**What you have to do**
Reproduce word for word the stretch of the patch discussion below, starting at "Please try both" and ending at "(PIPE_CC_GCC_VERSION >= 408))".

**Source passage**

++++++

Please try both patches, can't be applied at same time. This patch should work even with older gcc's
Comment 3 Patrick Baggett 2014-12-24 19:35:14 UTC
-#if (defined(PIPE_CC_GCC) || defined(PIPE_CC_SUNPRO))
+#if (defined(PIPE_CC_GCC) && (PIPE_CC_GCC_VERSION >= 408))
+   __builtin_ia32_fxsave(&fxarea);
+#elif (defined(PIPE_CC_GCC) || defined(PIPE_CC_SUNPRO))

Is GCC >= 408 the right value? I only mention this because I didn't see any gcc 4.0.8 release on the GNU site, and there was some mention of GCC 4.8.
Comment 4 David Heidelberg (okias) 2014-12-24 20:12:02 UTC
(In reply to Patrick Baggett from comment #3)
> -#if (defined(PIPE_CC_GCC) || defined(PIPE_CC_SUNPRO))

++++++

**Material supplied**

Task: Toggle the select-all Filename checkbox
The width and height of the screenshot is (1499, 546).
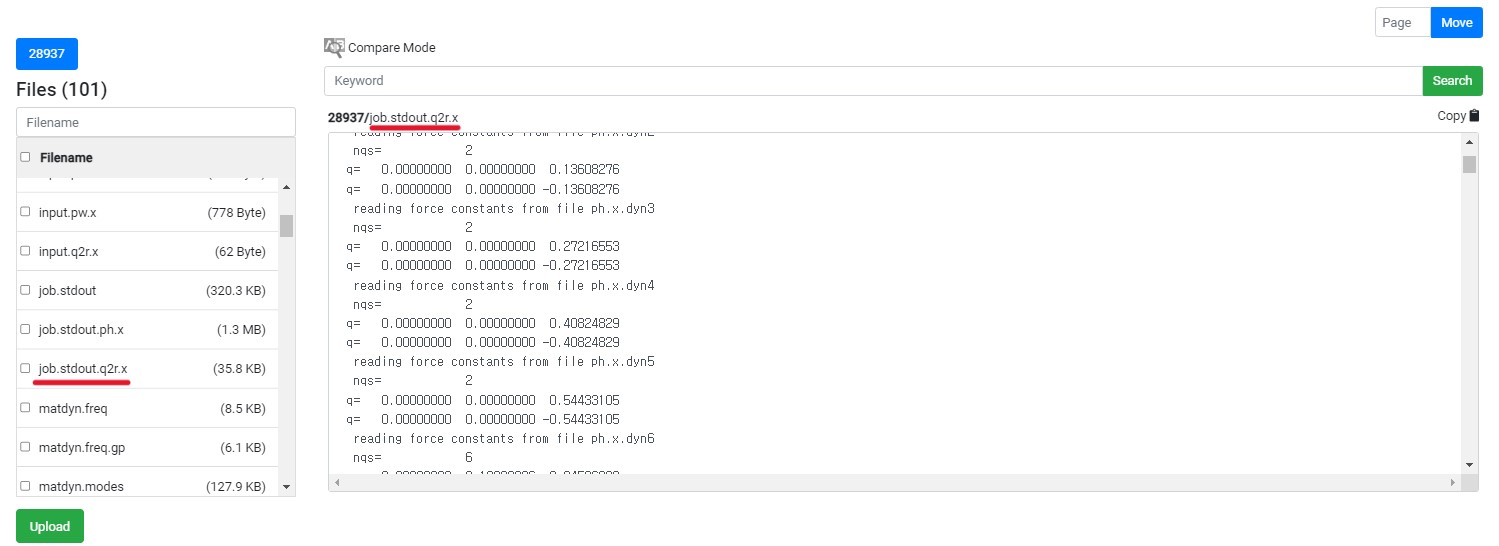Action: pyautogui.click(x=25, y=157)
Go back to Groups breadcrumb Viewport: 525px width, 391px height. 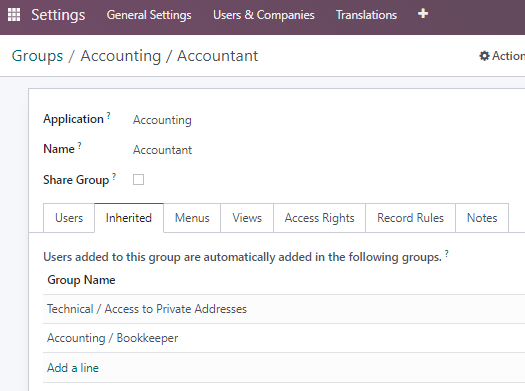[37, 56]

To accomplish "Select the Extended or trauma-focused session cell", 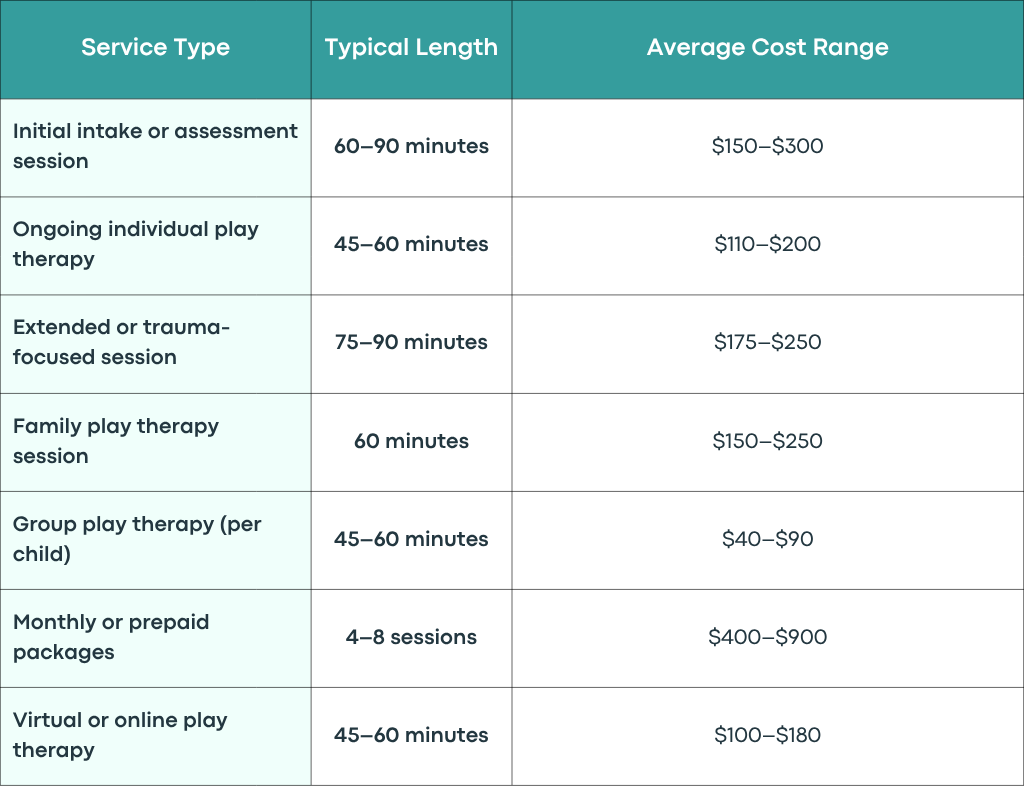I will click(x=155, y=343).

++++++

**Output of the exercise**
Please try both patches, can't be applied at same time. This patch should work even with older gcc's
Comment 3 Patrick Baggett 2014-12-24 19:35:14 UTC
-#if (defined(PIPE_CC_GCC) || defined(PIPE_CC_SUNPRO))
+#if (defined(PIPE_CC_GCC) && (PIPE_CC_GCC_VERSION >= 408))